Serenity Sentinel in Southeast DC
April 01, 2012

In Washington, D.C., the phrase “East of the River” is a common reference to Anacostia, a historic neighborhood that has been associated with low-income housing, poverty, and the highest homicide rates in the city. But in recent years the community has seen a resurgence of businesses, restaurants, and—thanks to the efforts of alumna Sariane Leigh, MA ’09—health and wellness initiatives.

“Anacostia gets a bad rap,” said Leigh, who moved to Anacostia when she enrolled in Columbian College’s Women’s Studies Master’s Program. “Yes, the area lacks services, but residents truly care and look out for each other.”

In pursuing her master’s degree, Leigh focused on the impact of social issues on women and the modern family. She wrote her thesis on how women in Sierra Leone use spirituality as a tool for recovery from war-related trauma—a theory she put to practical use when she lost her mother to diabetes in 2003 and began practicing yoga to combat her grief.

Upon graduating from GW, Leigh was motivated to pursue a path of action that matched her personal passions and professional goals. She focused her attention on the Anacostia community, where she recognized there was a great deal of discussion about the neighborhood’s community health issues, but a lack of services to solve those problems.

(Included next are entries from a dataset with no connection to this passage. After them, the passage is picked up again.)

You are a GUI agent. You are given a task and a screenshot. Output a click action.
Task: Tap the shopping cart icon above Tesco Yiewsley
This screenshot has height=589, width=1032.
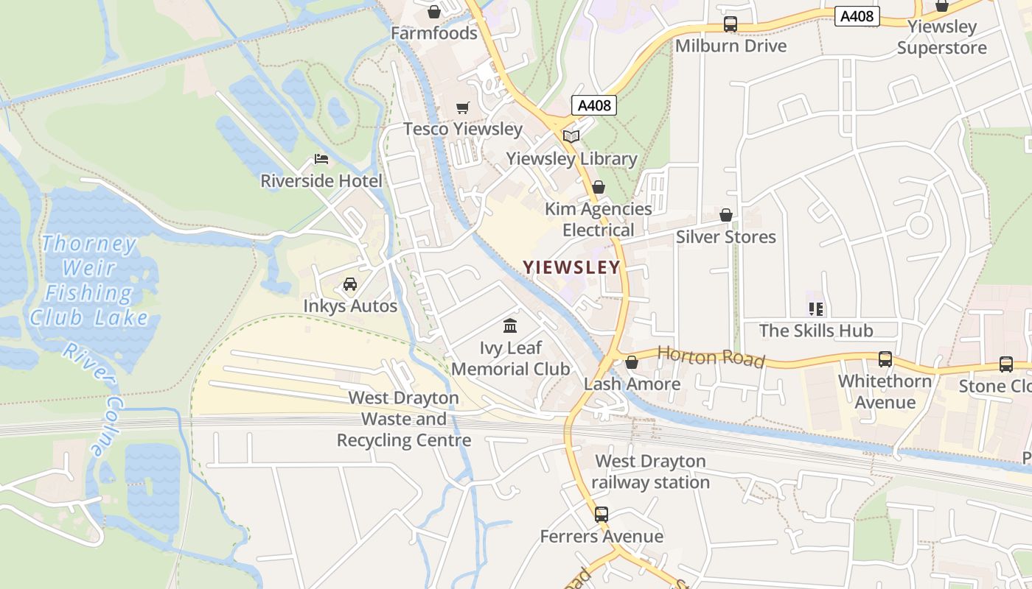tap(463, 108)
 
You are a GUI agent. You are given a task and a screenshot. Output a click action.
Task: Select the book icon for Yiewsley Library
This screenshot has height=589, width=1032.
tap(571, 136)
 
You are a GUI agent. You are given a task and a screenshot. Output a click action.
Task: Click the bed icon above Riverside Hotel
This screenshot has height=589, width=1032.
tap(321, 159)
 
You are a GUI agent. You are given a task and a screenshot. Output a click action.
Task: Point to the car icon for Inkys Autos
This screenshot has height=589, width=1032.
tap(350, 284)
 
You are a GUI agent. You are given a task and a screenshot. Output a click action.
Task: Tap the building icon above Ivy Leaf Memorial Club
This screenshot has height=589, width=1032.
tap(510, 325)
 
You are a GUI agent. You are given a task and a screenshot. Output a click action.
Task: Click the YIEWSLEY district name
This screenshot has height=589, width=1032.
tap(572, 267)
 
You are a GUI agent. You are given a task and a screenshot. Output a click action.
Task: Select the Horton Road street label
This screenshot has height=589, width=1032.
tap(711, 357)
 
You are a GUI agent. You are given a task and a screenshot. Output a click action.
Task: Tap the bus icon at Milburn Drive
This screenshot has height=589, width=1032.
tap(731, 24)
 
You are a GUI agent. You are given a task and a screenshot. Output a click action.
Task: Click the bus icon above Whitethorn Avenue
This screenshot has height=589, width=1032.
tap(885, 359)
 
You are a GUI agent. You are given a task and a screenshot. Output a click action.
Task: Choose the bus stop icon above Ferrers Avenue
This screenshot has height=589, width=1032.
tap(602, 514)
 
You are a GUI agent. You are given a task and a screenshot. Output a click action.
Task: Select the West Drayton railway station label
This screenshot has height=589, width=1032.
tap(650, 472)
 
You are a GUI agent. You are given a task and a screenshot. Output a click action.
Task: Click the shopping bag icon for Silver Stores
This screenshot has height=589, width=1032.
tap(726, 215)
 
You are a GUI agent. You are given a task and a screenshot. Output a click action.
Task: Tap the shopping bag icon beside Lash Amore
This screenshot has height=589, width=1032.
tap(632, 362)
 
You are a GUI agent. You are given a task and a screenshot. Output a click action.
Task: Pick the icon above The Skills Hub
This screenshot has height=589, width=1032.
tap(815, 309)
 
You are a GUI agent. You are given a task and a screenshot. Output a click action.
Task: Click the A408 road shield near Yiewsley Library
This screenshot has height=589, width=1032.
tap(594, 105)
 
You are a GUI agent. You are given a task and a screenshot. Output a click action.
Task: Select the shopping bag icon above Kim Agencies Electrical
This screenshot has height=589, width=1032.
tap(599, 187)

“After reading the dismal statistics about pollution in the Anacostia River, women and HIV, the obesity rates, and the income disparities, I couldn't find any resources for the everyday resident on how to prevent these problems,” said Leigh. “I was inspired to put health on the table.”

In 2009, she began teaching free yoga classes at Anacostia community centers, such as Covenant House, Barry Farms Recreation, and Health Exercise Attitude Training (H.E.A.T.) Haven. She later earned her certification as a Pilates instructor and expanded her course offerings to the Hillcrest Recreation and Spirit Anacostia. Her blog, Anacostia Yogi, provides information about wellness programs, yoga classes in Anacostia, and opportunities for the public to volunteer and support yoga and health programs.

“The community wants more than the standard colorful health pamphlets and one day workshops,” said Leigh. “Regular yoga classes, healthy cooking classes, and honest conversations about health have helped ignite change from the inside out.”

Beyond teaching, Leigh plans to expand her philosophy and success with Anacostia Yogi. She is currently developing a social entrepreneurial venture that will bring innovative health programming to communities similar to Anacostia—including the Bronx, Oakland, and the Southside of Chicago—where low-income women face the same health challenges.

“Using a culturally customized health approach works,” said Leigh. “We see measurable change in our community and I want to expand that. Blogging and teaching yoga is an easy, affordable and accessible way to share information about preventive health services. All it takes is one nail to start building a house!”